● GOAL
In the stretch from the line containing "Click FC Romania badge in the Final" through the end of the lines, change "floor number" to "room number". Give only that stretch again, with everything else left as it is.

(Excerpt from a dataset)
****
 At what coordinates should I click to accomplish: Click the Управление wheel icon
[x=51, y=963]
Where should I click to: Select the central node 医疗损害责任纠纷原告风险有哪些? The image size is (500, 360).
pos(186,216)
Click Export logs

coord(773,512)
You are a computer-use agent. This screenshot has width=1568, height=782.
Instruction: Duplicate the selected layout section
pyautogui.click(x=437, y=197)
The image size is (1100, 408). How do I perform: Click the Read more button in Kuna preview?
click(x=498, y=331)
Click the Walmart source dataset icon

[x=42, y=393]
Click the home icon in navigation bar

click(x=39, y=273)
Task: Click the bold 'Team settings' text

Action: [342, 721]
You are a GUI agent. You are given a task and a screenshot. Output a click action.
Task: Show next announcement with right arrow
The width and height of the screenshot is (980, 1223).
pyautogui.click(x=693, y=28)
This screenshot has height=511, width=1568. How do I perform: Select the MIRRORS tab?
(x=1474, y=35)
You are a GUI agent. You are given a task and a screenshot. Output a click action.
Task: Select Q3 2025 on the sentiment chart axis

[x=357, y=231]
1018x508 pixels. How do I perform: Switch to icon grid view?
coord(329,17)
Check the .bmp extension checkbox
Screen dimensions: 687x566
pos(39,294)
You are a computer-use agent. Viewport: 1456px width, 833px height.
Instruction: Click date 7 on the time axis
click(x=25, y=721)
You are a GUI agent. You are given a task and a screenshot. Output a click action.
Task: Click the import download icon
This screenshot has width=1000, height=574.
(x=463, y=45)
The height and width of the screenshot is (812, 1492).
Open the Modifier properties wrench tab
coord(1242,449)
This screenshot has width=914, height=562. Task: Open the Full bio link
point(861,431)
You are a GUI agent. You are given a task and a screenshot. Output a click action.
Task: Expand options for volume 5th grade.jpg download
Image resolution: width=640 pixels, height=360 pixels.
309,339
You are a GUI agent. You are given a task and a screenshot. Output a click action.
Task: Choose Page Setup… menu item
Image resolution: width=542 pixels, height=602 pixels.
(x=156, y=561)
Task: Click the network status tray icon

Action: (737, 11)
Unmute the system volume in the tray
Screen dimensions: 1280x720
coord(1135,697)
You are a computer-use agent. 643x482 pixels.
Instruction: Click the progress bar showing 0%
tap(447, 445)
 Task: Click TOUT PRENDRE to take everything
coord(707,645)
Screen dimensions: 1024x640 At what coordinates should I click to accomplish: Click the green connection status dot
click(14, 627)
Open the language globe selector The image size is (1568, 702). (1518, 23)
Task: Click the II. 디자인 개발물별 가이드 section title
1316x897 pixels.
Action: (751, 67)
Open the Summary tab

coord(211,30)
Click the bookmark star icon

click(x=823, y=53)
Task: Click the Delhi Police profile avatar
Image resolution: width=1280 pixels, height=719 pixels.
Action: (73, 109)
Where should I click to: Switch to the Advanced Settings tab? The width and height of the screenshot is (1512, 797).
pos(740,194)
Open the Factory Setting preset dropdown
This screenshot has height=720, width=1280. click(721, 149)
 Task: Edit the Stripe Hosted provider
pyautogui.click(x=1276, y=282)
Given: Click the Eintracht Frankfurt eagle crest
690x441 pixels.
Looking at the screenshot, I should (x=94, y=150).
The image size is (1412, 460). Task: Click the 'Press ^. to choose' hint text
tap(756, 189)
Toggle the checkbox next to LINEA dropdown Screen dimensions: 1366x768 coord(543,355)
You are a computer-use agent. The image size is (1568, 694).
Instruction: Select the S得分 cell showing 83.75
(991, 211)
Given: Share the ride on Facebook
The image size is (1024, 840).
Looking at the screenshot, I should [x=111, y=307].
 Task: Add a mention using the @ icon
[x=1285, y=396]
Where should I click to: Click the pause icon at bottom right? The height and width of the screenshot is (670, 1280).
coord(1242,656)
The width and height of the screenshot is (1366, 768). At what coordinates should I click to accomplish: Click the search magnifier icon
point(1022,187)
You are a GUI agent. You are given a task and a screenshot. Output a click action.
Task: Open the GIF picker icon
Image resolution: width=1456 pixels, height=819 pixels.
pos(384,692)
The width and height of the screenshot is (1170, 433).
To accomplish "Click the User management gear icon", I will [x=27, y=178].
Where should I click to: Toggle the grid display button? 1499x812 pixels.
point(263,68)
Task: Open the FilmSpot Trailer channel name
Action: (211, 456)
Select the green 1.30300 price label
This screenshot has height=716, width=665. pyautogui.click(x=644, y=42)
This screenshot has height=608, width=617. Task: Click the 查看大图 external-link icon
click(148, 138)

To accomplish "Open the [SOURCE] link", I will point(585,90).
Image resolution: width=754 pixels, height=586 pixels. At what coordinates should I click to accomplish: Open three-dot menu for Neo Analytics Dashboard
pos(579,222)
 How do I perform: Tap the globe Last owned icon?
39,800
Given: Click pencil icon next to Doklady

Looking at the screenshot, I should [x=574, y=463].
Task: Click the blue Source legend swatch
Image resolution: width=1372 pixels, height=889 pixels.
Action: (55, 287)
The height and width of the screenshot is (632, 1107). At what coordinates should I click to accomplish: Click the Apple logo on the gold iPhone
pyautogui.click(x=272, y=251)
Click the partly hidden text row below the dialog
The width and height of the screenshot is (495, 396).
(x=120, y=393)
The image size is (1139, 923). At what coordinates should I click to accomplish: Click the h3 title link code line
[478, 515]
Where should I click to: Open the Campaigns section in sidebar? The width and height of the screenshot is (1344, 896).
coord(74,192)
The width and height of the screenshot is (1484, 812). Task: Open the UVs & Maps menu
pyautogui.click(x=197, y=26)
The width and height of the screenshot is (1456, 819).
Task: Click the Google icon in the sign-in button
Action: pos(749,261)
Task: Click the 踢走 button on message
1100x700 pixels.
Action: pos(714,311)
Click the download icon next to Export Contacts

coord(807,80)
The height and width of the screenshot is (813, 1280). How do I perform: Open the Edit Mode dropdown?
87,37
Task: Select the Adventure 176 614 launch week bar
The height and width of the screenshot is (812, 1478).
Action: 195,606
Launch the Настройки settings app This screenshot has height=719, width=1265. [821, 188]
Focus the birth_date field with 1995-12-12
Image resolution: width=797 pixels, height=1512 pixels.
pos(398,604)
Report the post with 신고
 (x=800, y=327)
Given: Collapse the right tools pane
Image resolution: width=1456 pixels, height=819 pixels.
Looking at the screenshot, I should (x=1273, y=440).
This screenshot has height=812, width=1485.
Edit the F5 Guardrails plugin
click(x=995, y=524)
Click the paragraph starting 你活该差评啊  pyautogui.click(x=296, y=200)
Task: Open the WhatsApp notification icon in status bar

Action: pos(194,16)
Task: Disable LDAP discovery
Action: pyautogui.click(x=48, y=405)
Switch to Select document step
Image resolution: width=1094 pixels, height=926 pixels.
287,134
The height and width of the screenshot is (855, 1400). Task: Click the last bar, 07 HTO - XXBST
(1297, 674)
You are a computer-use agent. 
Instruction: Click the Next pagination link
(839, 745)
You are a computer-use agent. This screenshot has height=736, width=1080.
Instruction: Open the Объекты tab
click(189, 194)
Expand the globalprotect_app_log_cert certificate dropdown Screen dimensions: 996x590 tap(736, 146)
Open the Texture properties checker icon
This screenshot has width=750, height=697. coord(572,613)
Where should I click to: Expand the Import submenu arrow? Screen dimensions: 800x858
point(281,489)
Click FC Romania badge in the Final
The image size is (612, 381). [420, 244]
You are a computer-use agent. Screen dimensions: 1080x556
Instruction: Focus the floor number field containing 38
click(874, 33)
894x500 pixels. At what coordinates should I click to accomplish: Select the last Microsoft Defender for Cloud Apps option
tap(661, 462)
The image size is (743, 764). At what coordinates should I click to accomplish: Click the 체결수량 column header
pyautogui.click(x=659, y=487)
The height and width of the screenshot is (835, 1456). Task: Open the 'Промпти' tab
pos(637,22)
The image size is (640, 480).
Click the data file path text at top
****
● ANSWER TO THE TASK
Click FC Romania badge in the Final
The image size is (612, 381). [420, 244]
You are a computer-use agent. Screen dimensions: 1080x556
Instruction: Focus the room number field containing 38
click(874, 33)
894x500 pixels. At what coordinates should I click to accomplish: Select the last Microsoft Defender for Cloud Apps option
tap(661, 462)
The image size is (743, 764). At what coordinates should I click to accomplish: Click the 체결수량 column header
pyautogui.click(x=659, y=487)
The height and width of the screenshot is (835, 1456). Task: Open the 'Промпти' tab
pos(637,22)
The image size is (640, 480).
Click the data file path text at top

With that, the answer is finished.